▶ **ЧТО НУЖНО**: Перепишите листинг с самой первой строки до строки с «Open the go.microsoft.com» включительно, заменив «Viewport» на «Screen» и оставив всё остальное без изменений.

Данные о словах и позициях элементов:
◇ ◇ ◇

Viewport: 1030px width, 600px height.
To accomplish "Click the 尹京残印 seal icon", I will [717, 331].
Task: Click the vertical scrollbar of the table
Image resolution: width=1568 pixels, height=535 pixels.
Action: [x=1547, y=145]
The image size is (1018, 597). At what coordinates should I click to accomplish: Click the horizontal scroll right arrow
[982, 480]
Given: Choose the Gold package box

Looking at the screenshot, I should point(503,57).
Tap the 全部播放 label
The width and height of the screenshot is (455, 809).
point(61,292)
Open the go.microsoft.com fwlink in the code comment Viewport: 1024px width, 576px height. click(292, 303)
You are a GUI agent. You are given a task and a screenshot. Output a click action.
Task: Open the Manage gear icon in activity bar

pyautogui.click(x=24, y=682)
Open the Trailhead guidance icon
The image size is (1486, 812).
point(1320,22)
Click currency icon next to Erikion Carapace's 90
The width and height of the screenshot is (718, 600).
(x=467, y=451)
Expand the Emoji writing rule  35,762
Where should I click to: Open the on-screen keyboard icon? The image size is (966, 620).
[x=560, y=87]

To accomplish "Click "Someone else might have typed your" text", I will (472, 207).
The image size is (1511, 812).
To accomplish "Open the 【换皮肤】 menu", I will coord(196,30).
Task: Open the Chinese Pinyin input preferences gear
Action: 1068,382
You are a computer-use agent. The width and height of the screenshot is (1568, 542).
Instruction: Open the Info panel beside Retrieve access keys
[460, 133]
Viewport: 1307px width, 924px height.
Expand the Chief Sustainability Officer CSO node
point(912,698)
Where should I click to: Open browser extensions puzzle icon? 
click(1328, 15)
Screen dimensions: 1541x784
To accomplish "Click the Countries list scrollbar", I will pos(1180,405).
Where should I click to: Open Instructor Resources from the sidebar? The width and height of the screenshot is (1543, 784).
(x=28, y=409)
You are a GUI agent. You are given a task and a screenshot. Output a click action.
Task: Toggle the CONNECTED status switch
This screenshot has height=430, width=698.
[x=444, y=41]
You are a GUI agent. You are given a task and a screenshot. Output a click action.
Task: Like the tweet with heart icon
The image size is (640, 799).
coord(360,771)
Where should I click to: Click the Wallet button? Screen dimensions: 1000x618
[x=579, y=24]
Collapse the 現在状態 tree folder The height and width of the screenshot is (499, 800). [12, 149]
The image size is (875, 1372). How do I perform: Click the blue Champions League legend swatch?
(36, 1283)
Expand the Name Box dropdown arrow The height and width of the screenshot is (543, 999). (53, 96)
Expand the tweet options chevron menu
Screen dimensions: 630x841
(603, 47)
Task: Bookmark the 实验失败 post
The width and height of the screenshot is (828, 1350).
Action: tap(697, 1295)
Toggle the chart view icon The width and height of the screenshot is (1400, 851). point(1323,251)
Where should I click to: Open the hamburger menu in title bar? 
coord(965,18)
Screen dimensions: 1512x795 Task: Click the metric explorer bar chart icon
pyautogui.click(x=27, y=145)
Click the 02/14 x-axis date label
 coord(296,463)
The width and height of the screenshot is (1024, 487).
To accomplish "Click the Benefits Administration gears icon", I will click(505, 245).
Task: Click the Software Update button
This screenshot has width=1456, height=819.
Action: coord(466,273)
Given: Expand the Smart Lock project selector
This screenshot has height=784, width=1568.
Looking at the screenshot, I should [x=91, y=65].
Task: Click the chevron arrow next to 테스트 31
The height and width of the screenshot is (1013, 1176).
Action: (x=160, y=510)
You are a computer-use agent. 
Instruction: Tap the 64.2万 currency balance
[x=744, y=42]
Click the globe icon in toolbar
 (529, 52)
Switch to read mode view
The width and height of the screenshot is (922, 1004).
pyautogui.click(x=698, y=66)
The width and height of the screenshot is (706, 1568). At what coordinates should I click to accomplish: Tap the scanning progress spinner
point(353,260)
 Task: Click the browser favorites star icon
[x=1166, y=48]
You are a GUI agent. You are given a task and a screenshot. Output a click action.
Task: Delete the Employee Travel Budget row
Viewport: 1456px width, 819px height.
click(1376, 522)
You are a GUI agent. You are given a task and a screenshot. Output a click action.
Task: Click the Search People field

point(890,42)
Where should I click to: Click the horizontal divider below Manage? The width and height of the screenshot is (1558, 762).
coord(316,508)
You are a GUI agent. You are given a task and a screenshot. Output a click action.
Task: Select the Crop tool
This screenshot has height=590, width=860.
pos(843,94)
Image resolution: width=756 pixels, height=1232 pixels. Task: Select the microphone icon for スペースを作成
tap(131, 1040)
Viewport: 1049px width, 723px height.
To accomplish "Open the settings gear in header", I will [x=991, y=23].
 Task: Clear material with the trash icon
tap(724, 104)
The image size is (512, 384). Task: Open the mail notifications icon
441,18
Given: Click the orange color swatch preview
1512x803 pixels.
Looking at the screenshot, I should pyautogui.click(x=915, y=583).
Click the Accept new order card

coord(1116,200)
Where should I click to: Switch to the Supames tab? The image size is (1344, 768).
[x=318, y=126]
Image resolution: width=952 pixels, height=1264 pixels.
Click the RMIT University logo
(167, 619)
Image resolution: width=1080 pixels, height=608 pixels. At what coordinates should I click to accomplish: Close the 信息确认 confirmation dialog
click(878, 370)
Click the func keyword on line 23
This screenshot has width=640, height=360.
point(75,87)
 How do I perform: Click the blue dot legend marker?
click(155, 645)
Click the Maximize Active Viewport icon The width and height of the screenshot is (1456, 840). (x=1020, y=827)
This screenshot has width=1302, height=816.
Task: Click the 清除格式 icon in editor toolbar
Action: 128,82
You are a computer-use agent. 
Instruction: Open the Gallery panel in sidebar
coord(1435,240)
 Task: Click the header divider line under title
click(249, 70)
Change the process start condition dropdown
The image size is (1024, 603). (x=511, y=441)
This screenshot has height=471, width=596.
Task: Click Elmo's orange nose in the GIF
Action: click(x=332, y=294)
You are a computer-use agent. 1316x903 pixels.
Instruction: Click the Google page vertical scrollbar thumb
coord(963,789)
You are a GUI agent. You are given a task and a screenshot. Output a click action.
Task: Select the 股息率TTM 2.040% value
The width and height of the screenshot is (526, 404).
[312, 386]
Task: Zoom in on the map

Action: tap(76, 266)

◇ ◇ ◇

▶ **ПИСЬМЕННЫЙ ОТВЕТ**:
Screen: 1030px width, 600px height.
To accomplish "Click the 尹京残印 seal icon", I will [717, 331].
Task: Click the vertical scrollbar of the table
Image resolution: width=1568 pixels, height=535 pixels.
Action: [x=1547, y=145]
The image size is (1018, 597). At what coordinates should I click to accomplish: Click the horizontal scroll right arrow
[982, 480]
Given: Choose the Gold package box

Looking at the screenshot, I should point(503,57).
Tap the 全部播放 label
The width and height of the screenshot is (455, 809).
point(61,292)
Open the go.microsoft.com fwlink in the code comment Screen: 1024px width, 576px height. click(292, 303)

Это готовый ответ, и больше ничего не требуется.